:: INSTRUCTIONS FOR THE TASK ::
Retype everything in the entries that follow, exactly as shown.

:: DATA PROVIDED ::
- - - -

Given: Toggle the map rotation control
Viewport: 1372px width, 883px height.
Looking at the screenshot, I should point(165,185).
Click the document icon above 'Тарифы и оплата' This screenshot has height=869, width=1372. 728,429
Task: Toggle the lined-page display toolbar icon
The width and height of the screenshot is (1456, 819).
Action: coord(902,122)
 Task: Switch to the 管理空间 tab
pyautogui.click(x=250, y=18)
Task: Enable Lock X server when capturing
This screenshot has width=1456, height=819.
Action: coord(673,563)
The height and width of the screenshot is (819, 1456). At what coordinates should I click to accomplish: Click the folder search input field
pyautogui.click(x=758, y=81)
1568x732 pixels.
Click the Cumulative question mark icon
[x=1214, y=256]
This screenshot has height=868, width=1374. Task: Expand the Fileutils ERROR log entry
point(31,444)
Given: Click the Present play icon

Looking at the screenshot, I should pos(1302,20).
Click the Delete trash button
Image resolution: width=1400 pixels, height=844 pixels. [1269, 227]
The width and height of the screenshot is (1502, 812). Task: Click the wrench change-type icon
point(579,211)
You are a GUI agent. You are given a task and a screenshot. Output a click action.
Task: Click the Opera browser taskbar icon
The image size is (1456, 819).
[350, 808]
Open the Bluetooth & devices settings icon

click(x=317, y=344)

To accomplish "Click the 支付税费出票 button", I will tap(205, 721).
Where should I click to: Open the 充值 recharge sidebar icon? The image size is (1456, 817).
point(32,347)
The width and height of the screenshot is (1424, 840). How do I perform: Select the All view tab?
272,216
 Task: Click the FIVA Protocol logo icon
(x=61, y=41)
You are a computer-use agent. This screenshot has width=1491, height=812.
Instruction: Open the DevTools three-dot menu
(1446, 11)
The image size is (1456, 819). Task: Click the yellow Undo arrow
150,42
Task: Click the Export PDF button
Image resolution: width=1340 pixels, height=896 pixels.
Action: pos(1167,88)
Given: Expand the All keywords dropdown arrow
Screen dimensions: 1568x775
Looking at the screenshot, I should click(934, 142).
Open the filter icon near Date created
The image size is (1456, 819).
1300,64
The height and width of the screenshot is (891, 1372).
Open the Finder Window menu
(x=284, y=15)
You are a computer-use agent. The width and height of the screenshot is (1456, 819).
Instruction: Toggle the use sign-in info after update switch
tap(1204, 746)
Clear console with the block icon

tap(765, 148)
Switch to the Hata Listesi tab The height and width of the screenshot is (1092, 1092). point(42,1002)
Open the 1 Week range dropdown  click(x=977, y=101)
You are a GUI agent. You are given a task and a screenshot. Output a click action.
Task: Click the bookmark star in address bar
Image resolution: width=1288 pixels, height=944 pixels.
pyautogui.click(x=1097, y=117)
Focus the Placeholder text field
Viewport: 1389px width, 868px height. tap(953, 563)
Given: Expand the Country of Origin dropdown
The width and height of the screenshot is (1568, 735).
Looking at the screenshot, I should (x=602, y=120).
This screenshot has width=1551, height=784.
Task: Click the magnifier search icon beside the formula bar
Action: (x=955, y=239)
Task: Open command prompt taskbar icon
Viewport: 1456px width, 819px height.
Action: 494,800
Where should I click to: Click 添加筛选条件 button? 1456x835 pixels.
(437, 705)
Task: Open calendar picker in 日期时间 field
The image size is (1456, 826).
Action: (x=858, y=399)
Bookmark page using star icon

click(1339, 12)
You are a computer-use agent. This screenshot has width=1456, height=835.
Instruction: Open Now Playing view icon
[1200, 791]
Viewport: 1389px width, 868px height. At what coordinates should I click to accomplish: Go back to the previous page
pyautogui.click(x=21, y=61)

- - - -

:: SOLUTION TO THE PROBLEM ::
Given: Toggle the map rotation control
Viewport: 1372px width, 883px height.
Looking at the screenshot, I should point(165,185).
Click the document icon above 'Тарифы и оплата' This screenshot has height=869, width=1372. 728,429
Task: Toggle the lined-page display toolbar icon
The width and height of the screenshot is (1456, 819).
Action: coord(902,122)
 Task: Switch to the 管理空间 tab
pyautogui.click(x=250, y=18)
Task: Enable Lock X server when capturing
This screenshot has width=1456, height=819.
Action: coord(673,563)
The height and width of the screenshot is (819, 1456). At what coordinates should I click to accomplish: Click the folder search input field
pyautogui.click(x=758, y=81)
1568x732 pixels.
Click the Cumulative question mark icon
[x=1214, y=256]
This screenshot has height=868, width=1374. Task: Expand the Fileutils ERROR log entry
point(31,444)
Given: Click the Present play icon

Looking at the screenshot, I should pos(1302,20).
Click the Delete trash button
Image resolution: width=1400 pixels, height=844 pixels. [1269, 227]
The width and height of the screenshot is (1502, 812). Task: Click the wrench change-type icon
point(579,211)
You are a GUI agent. You are given a task and a screenshot. Output a click action.
Task: Click the Opera browser taskbar icon
The image size is (1456, 819).
[350, 808]
Open the Bluetooth & devices settings icon

click(x=317, y=344)

To accomplish "Click the 支付税费出票 button", I will tap(205, 721).
Where should I click to: Open the 充值 recharge sidebar icon? The image size is (1456, 817).
point(32,347)
The width and height of the screenshot is (1424, 840). How do I perform: Select the All view tab?
272,216
 Task: Click the FIVA Protocol logo icon
(x=61, y=41)
You are a computer-use agent. This screenshot has width=1491, height=812.
Instruction: Open the DevTools three-dot menu
(1446, 11)
The image size is (1456, 819). Task: Click the yellow Undo arrow
150,42
Task: Click the Export PDF button
Image resolution: width=1340 pixels, height=896 pixels.
Action: pos(1167,88)
Given: Expand the All keywords dropdown arrow
Screen dimensions: 1568x775
Looking at the screenshot, I should click(934, 142).
Open the filter icon near Date created
The image size is (1456, 819).
1300,64
The height and width of the screenshot is (891, 1372).
Open the Finder Window menu
(x=284, y=15)
You are a computer-use agent. The width and height of the screenshot is (1456, 819).
Instruction: Toggle the use sign-in info after update switch
tap(1204, 746)
Clear console with the block icon

tap(765, 148)
Switch to the Hata Listesi tab The height and width of the screenshot is (1092, 1092). point(42,1002)
Open the 1 Week range dropdown  click(x=977, y=101)
You are a GUI agent. You are given a task and a screenshot. Output a click action.
Task: Click the bookmark star in address bar
Image resolution: width=1288 pixels, height=944 pixels.
pyautogui.click(x=1097, y=117)
Focus the Placeholder text field
Viewport: 1389px width, 868px height. tap(953, 563)
Given: Expand the Country of Origin dropdown
The width and height of the screenshot is (1568, 735).
Looking at the screenshot, I should (x=602, y=120).
This screenshot has width=1551, height=784.
Task: Click the magnifier search icon beside the formula bar
Action: (x=955, y=239)
Task: Open command prompt taskbar icon
Viewport: 1456px width, 819px height.
Action: 494,800
Where should I click to: Click 添加筛选条件 button? 1456x835 pixels.
(437, 705)
Task: Open calendar picker in 日期时间 field
The image size is (1456, 826).
Action: (x=858, y=399)
Bookmark page using star icon

click(1339, 12)
You are a computer-use agent. This screenshot has width=1456, height=835.
Instruction: Open Now Playing view icon
[1200, 791]
Viewport: 1389px width, 868px height. At what coordinates should I click to accomplish: Go back to the previous page
pyautogui.click(x=21, y=61)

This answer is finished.